Khalil-ur-Rehman Qamar  () is a Pakistani writer, director, Urdu poet, lyricist and occasional actor known for writing such dramas as Pyarey Afzal (2013), Sadqay Tumhare (2014) and most recently the top-rated Meray Paas Tum Ho (2019-2020), as well as the 2019 ISPR-produced film Kaaf Kangana.

Early life and career
Khalil ur Rehman Qamar was born in 1962 in Lahore, Punjab, Pakistan. He studied in a government high school in Shad Bagh, Lahore. He used to write in school too and did further studies in B.Com. MBA.

He started his  TV drama career with Dastak Aur Darwaza and later produced a film Qarz (1997) which he also wrote. He also wrote the dialogues of Ghar Kab Aao Gay (2000), Tere Piyar Mein, Mukhra Chan Varga, Nikki Jai Haan but made his breakthrough with Boota from Toba Tek Singh (1999). Later, he used this style in his dramas Landa Bazar (2002) and Love, Life Aur Lahore. Khalil ur Rehman Qamar has written various drama serials but he is best known for his all time super hit dramas such as Pyarey Afzal (2013), Sadqay Tumhare (2014), and Meray Paas Tum Ho (2019).

Personal life 
He wrote a drama serial Sadqay Tumhare which is based on his own real life love story during his teenage days.

Khalil worked at the National Bank of Pakistan but retired as he wanted to pursue a writing career.

In 1985, Khalil married his first wife Rubi Naz.

Khalil ur Rehman married his second wife Rozina Qureshi, while being married to Rubi.

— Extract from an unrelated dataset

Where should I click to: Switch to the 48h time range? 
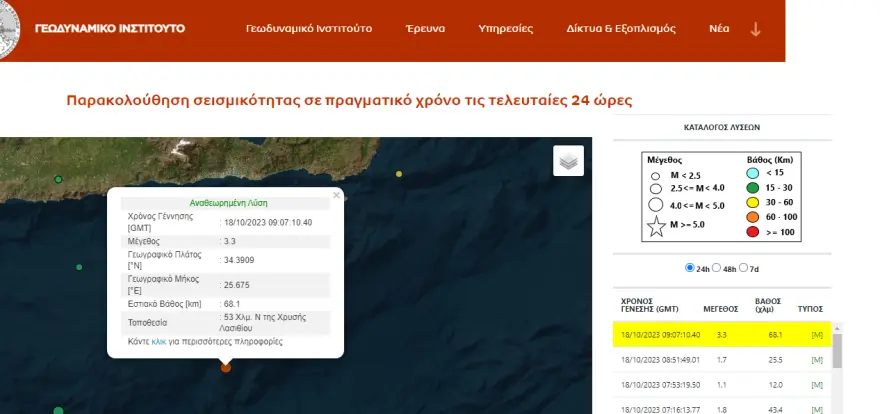717,268
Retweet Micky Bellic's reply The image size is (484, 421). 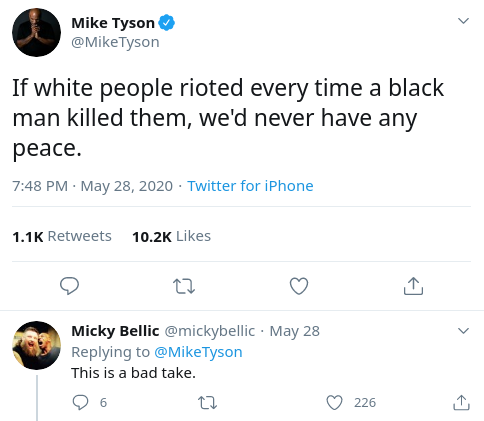[x=207, y=403]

Rozina is an actress & was previously married to actor Faysal Qureshi. Khalil ur Rehman has a step daughter Hanish Qureshi, from Rozina's marriage to Faisal and has two children of his own with Rozina.

His son Aabi Khan is an actor.

Controversies 
In mass media and live television panel discussions relating to women's rights issues, Khalil-ur-Rehman Qamar supported conservative positions.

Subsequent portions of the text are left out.